── DATA FOR REVIEW
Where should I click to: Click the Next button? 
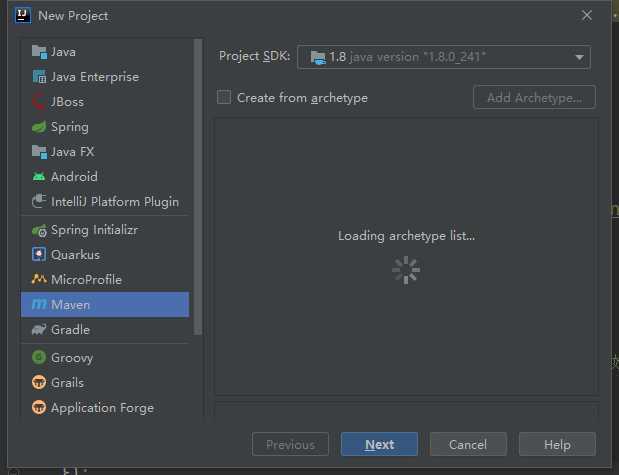pos(379,444)
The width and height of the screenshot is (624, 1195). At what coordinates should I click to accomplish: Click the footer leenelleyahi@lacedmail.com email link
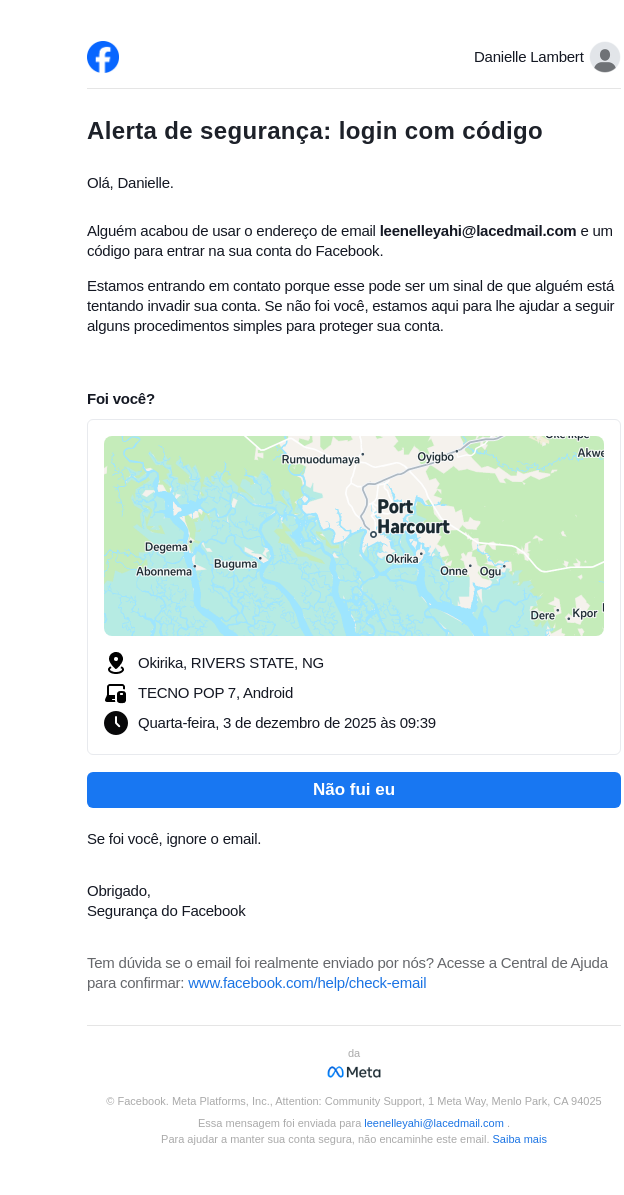point(433,1123)
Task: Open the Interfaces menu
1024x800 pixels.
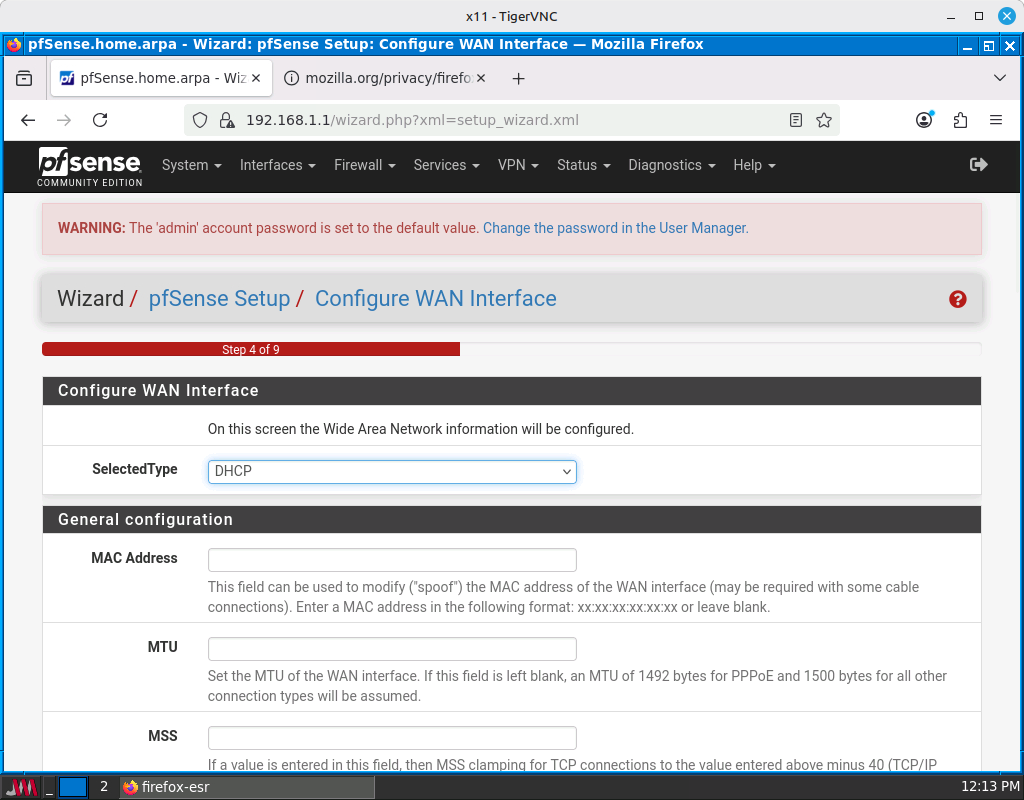Action: (277, 166)
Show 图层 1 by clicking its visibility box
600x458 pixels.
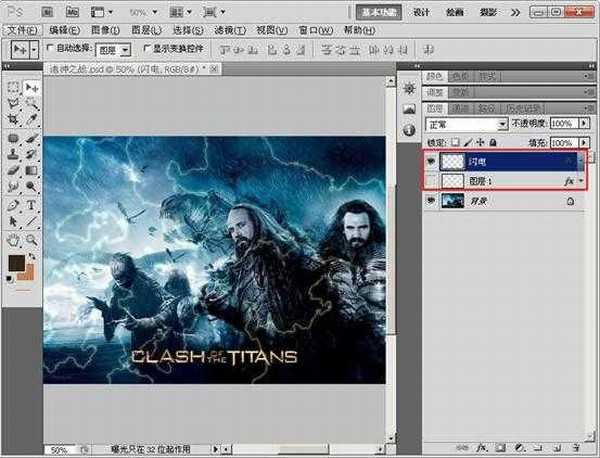tap(432, 180)
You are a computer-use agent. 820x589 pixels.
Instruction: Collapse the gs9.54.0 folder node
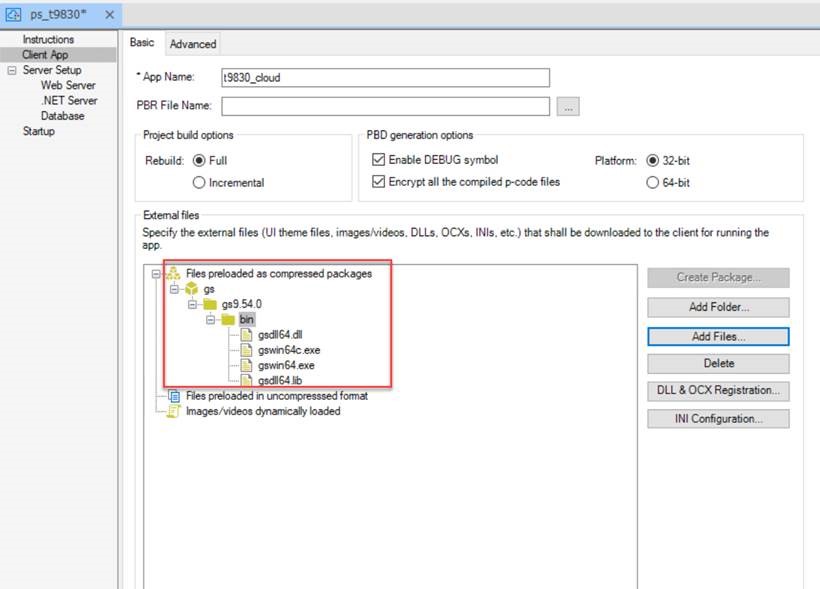[193, 304]
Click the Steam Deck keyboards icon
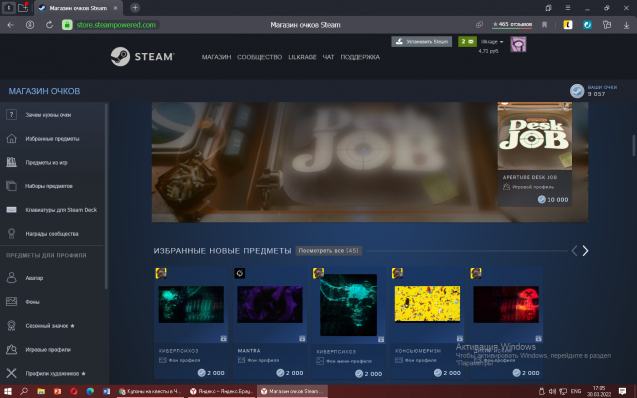This screenshot has height=398, width=637. (11, 210)

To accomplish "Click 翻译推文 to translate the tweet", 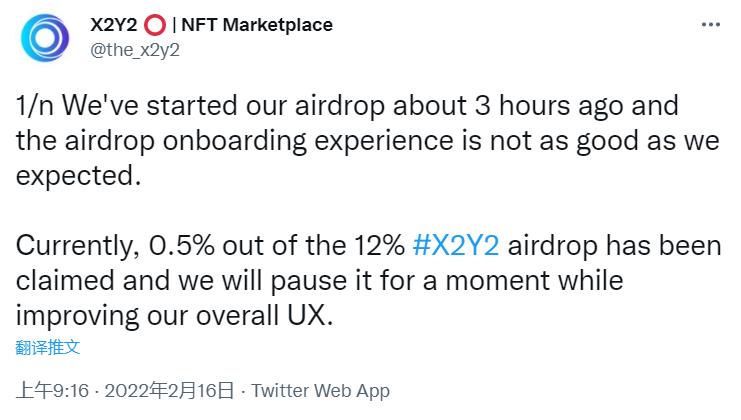I will (x=47, y=348).
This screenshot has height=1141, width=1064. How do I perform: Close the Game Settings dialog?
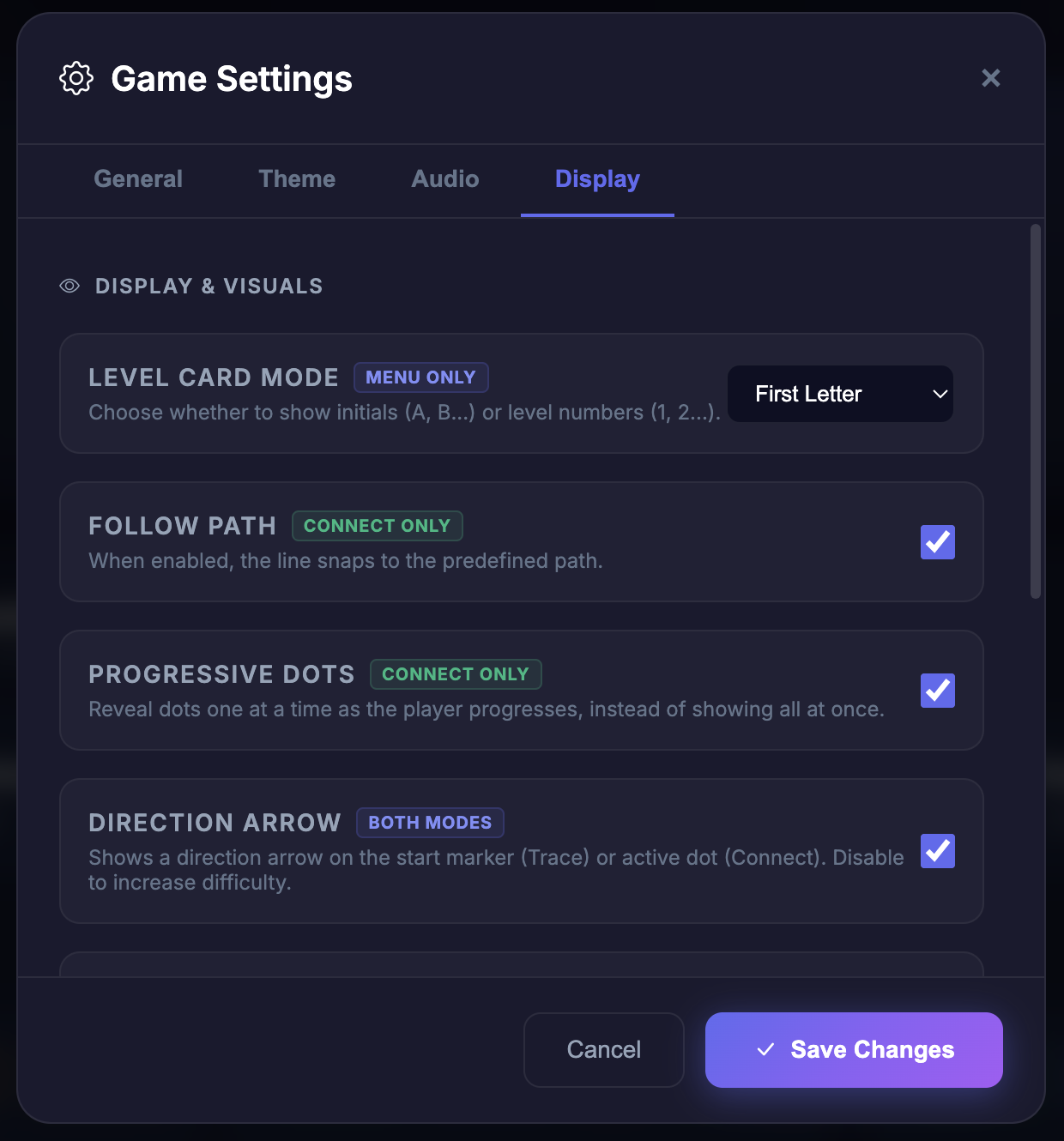pyautogui.click(x=991, y=78)
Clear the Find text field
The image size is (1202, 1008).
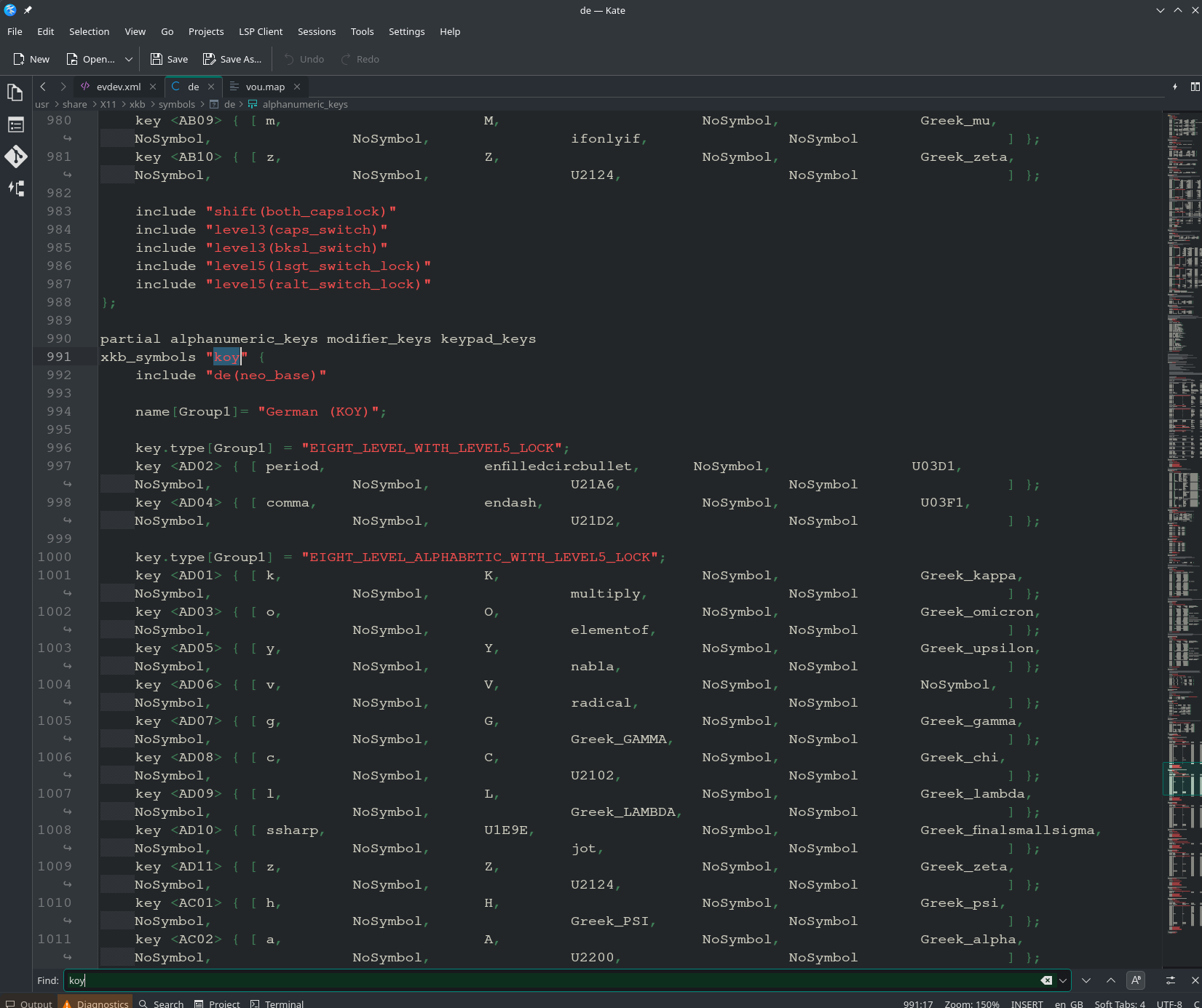(1046, 980)
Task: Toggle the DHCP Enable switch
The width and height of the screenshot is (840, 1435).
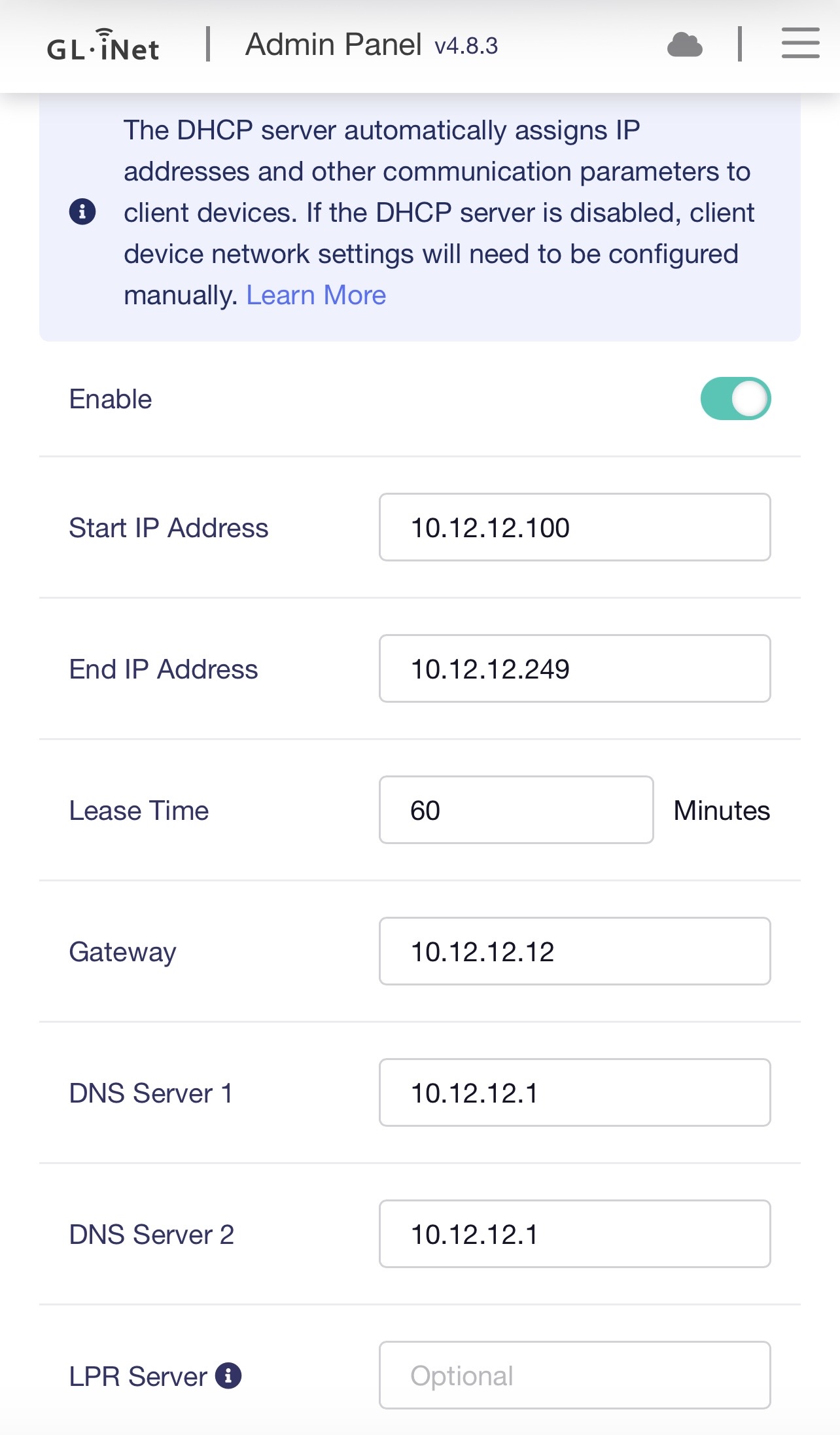Action: (735, 399)
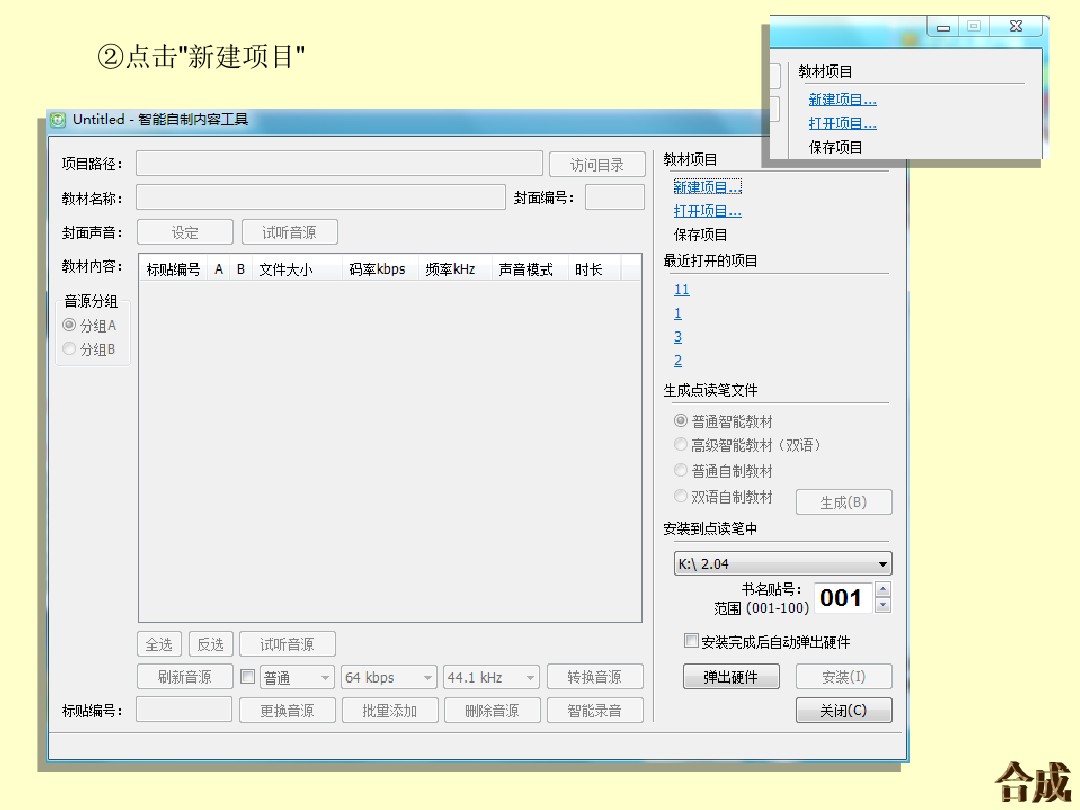Choose 双语自制教材 option
This screenshot has height=810, width=1080.
681,496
────
▶ [ABOUT THIS EXERCISE]:
Output verbatim the lines beginning at the line with "This screenshot has height=1141, width=1064." and ending at the last line of the material above, inclusive. Do not carry over any pictures.

▶ [ANSWER SECTION]:
This screenshot has height=1141, width=1064. How do I perform: Close the Game Settings dialog?
pyautogui.click(x=991, y=78)
Clear the Find text field
The image size is (1202, 1008).
(1046, 980)
Task: Toggle the DHCP Enable switch
The width and height of the screenshot is (840, 1435).
Action: (735, 399)
Choose 双语自制教材 option
This screenshot has height=810, width=1080.
681,496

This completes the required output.